Another reason for some airlines being interested in this is their own very capable and experienced engineering teams – they do not want to be beholden to the OEMS, he explains, although in some cases the data is shared by both sides but used differently.
If the airline wants to pay for it, it is possible to send short message bursts to report location and altitude, engine temperatures, fuel load, fuel burn, as well as any exceedances that might occur – essentially inflight telemetry.
He adds that AI is going to make a huge difference, although it is still very early days. In a demonstration last year, he used it to determine heavy landings by four aircraft at three Canadian airfields. Having been fed invented weather conditions, the AI predicted one heavy landing (about the law of averages). The next step was to add data about previous heavy landings at the airfields, which resulted in a forecast of two events at an airport that was known to have wind shear issues at certain times. Adding more extreme weather data produced a prediction of five heavy landings, all at the affected airfield.

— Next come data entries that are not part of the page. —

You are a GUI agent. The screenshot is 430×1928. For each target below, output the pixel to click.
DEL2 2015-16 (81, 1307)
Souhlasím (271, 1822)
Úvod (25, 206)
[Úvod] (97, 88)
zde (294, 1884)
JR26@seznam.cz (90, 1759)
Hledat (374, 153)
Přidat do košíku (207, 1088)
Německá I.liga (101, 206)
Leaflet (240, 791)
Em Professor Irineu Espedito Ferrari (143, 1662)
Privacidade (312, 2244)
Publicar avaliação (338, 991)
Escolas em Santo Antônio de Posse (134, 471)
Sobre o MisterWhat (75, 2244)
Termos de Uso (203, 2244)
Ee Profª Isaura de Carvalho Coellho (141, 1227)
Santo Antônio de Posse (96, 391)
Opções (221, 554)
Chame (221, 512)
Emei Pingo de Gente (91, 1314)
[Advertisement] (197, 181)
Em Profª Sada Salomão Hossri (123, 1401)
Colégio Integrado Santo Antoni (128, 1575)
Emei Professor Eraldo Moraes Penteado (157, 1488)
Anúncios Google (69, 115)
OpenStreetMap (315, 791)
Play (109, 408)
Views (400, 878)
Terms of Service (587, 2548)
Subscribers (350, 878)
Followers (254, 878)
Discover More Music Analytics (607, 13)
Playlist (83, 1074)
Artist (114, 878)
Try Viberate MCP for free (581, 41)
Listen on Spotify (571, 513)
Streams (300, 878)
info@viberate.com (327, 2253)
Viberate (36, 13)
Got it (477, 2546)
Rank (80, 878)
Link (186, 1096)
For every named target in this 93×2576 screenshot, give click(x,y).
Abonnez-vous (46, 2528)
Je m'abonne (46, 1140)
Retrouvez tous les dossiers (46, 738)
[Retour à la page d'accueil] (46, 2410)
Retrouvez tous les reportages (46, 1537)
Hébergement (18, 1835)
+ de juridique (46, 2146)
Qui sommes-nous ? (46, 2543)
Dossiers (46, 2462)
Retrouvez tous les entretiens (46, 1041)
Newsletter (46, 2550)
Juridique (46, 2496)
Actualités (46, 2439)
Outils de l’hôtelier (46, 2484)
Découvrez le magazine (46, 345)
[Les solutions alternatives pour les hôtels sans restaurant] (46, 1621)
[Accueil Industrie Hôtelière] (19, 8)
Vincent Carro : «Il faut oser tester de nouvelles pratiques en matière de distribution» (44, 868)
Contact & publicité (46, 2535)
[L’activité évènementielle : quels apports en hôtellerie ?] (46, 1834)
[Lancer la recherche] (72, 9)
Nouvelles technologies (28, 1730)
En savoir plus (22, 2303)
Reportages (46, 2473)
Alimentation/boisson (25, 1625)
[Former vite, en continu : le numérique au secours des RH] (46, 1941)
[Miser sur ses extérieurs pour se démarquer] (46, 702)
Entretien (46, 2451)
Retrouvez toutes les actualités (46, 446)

Another likely AI application is in other of company’s products, such FuelSense, which analyses flight data based on eight industry recognised fuel savings initiatives that include: Single Engine Taxi, Reduced Flap Takeoffs, Reduced Acceleration Altitude, Low Drag Approaches, Reduced Flap Landings, Idle Reverse, and APU Monitoring. It compares how the aircraft was flown to how it could be flown in order to maximise efficiency and fuel savings.
However, he comments that moving more computing capacity and AI is unlikely to happen in the foreseeable future because AI results are undeterminable, so will not be permitted by the regulatory authorities.